Мы подошли к мольберту.
- Можно взглянуть? - спросил я.
Калмыков пожал плечами.
- Пожалуйста, - сказал он равнодушно, - только что смотреть? Ничего еще
не закончено... Вот если бы вы зашли ко мне домой, я бы показал вам кое-что.
- И вдруг обернулся ко мне. - Так может зайдете?
- Спасибо, - сказал я, - обязательно зайду. Дайте только адрес, сегодня
же и зайду.
* * *
Через много лет я написал:
"Попал к нему я, однако, только через четверть века. Потому что в тот
день как-то у меня не оказалось времени, а потом он уже и не звал к себе. А
затем мы разъехались в разные стороны, и я совсем забыл о художнике
Калмыкове.
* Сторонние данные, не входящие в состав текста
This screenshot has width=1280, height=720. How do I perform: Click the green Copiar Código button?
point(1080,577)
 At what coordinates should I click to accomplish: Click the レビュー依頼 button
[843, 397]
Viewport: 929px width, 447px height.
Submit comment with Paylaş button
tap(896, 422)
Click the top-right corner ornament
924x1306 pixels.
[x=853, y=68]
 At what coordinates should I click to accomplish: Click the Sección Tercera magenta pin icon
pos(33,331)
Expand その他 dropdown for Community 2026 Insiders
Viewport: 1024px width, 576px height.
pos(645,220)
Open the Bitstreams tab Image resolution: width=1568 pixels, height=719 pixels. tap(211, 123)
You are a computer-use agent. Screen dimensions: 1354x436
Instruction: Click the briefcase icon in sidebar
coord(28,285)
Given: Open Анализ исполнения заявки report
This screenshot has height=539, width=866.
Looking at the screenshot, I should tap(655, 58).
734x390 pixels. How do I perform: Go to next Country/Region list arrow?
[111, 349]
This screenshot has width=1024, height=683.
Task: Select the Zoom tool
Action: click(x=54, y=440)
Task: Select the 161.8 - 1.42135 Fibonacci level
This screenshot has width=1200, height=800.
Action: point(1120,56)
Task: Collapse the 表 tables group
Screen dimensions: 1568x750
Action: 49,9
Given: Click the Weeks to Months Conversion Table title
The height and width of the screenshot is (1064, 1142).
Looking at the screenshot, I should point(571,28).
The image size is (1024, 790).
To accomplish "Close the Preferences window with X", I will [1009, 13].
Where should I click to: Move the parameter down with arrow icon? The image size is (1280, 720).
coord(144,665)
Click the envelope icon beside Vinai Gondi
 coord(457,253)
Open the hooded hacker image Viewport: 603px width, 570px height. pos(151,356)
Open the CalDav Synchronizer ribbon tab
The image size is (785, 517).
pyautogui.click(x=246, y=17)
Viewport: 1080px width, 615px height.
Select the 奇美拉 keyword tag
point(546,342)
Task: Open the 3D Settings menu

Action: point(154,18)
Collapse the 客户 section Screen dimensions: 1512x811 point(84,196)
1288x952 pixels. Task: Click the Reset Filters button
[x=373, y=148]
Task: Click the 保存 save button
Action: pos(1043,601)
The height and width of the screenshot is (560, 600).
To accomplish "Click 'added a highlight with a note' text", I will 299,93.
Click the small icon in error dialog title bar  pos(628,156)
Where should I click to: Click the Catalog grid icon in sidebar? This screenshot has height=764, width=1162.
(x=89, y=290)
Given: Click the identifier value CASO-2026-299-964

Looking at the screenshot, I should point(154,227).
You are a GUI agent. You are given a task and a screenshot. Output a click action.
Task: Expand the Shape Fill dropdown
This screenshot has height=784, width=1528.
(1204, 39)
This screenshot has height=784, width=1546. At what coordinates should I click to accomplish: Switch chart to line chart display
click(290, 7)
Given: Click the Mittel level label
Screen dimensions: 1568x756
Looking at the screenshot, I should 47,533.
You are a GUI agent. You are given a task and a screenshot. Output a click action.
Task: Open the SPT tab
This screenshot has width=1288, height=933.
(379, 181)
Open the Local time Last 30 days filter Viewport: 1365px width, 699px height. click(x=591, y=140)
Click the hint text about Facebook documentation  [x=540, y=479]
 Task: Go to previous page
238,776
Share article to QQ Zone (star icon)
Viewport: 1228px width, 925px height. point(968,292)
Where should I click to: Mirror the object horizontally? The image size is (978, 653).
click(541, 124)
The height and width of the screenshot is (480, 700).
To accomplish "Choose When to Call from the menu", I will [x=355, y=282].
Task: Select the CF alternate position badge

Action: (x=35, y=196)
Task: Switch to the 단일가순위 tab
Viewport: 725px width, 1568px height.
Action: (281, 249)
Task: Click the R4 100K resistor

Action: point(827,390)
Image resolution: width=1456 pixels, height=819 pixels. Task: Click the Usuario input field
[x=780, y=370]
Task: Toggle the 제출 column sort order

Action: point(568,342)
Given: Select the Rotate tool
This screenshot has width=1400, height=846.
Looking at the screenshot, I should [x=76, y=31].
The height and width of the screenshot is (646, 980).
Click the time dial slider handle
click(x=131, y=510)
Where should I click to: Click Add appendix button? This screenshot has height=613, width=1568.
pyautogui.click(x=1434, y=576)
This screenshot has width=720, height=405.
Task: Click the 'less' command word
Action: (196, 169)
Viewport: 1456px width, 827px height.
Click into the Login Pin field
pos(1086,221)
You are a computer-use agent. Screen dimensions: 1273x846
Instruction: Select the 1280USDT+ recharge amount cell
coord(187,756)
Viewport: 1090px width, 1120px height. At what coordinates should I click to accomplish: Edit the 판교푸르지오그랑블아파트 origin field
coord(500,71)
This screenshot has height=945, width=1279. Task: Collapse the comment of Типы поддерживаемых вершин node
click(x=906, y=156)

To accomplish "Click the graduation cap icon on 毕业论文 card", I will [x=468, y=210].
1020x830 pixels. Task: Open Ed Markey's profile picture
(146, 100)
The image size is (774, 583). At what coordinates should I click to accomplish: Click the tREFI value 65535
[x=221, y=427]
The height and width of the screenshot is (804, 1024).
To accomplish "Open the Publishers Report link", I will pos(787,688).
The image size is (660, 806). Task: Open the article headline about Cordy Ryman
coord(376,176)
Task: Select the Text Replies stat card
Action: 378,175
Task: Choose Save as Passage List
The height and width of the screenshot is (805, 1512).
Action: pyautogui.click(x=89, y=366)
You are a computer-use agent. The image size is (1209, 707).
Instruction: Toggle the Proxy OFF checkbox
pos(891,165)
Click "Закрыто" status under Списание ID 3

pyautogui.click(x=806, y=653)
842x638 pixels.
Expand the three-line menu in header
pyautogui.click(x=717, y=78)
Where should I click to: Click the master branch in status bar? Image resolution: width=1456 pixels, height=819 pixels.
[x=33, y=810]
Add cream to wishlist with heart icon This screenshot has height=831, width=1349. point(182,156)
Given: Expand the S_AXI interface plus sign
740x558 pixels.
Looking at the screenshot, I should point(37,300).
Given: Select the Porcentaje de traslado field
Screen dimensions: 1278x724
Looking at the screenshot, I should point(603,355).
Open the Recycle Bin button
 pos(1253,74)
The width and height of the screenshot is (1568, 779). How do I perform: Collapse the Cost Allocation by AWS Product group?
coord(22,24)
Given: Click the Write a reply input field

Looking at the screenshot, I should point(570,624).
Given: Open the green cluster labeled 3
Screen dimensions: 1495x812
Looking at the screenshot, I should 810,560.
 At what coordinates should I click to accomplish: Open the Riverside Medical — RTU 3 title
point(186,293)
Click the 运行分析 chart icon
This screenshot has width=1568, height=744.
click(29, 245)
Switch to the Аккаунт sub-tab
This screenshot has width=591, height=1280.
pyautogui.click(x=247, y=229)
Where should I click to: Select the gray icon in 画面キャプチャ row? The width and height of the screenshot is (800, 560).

Знал только, что из театра он ушел на пенсию, получил
однокомнатную квартиру где-то в микрорайоне (а раньше жил в самом здании
оперы) и теперь живет один, питается молоком и кашей (он заядлый
вегетарианец). Его часто видят на улицах. В прошлые мои приезды я тоже видел
его раза три, но он на меня, как и на всех окружающих, никакого внимания не
обращал, и поэтому я молча прошел мимо. Я заметил, что он похудел, пожелтел,
что у него заострилось и старчески усохло лицо. И еще глубже прорезались у
носа прямые глубокие морщины. "Лицо измятое, как бумажный рубль", - написал
где-то Грин о таких лицах. А было на нем что-то уж совершенно невообразимое
- балахон, шаровары с золотистыми лампасами, и на боку что-то вроде
огромного бубна с вышитыми на нем языками разноцветного пламени.
Ярко-красные, желтые, фиолетовые, багровые шелковые нитки. Он стоял около
газетного киоска и покупал газеты. Великое множество газет, все газеты,
какие только были у киоскера. Я вспомнил об этом, когда на третий день после
смерти художника вошел в его комнату. Газет тут было великое множество. Из
всех видов мебели он знал только пуфы, сделанные из связок газет. Больше
ничего не было. Стол. На столе чайник, пара стаканов и все. Да и что ему
надо было больше?
Из газетных вязок он составлял диваны, кресла, стулья для гостей, а на
столе писал. И много писал!
На полу, рядом с газетами, лежали другие кипы - его бесконечные романы.
Все под самыми хлесткими названиями - "Фабрика бумов" - 93 тетради; "Роман
нашей эпохи" - 163 тетради; "Приятная усталость" - 103 тетради и еще
множество, множество листов и тетрадей - "Тайна отеля Сюлли", "Тысяча
композиций с атомонистическими отражателями", "Проблема Джинов" и тьма
тьмущая всякой иной всячины (реестр, из которого я все это выписываю,
называется "Приложение 3-е к акту по определению художественного и
литературного наследства художника С. И. Калмыкова").
Все стеллажи были прямо-таки набиты гравюрами, акварелями, карандашными
рисунками, фантастическими композициями, которые в течение полувека с 1916
по 1966 годы создал этот необычайный художник. Человек, всецело погруженный
в мир своих сказок и всегда довольный своей судьбой.
"Загадка века.
Самый элегантный мужчина земного шара!
Величайший деятель наук и искусств.
Гений первого ранга междупланетной категории".
Так писал он о себе.
И предрекал:
"Я загоню в пузырек все Академии наук земного шара. Да, да, как ни
странно, а это так и будет".
На этих пуфах ему снились раскрашенные сны и тогда, встав, он записывал
в алфавитную книгу:
"Э". "Энное количество медведей, белых арктических, северных понесли
меня в черных лакированных носилках! Бакстовские негры возглавляли шествие!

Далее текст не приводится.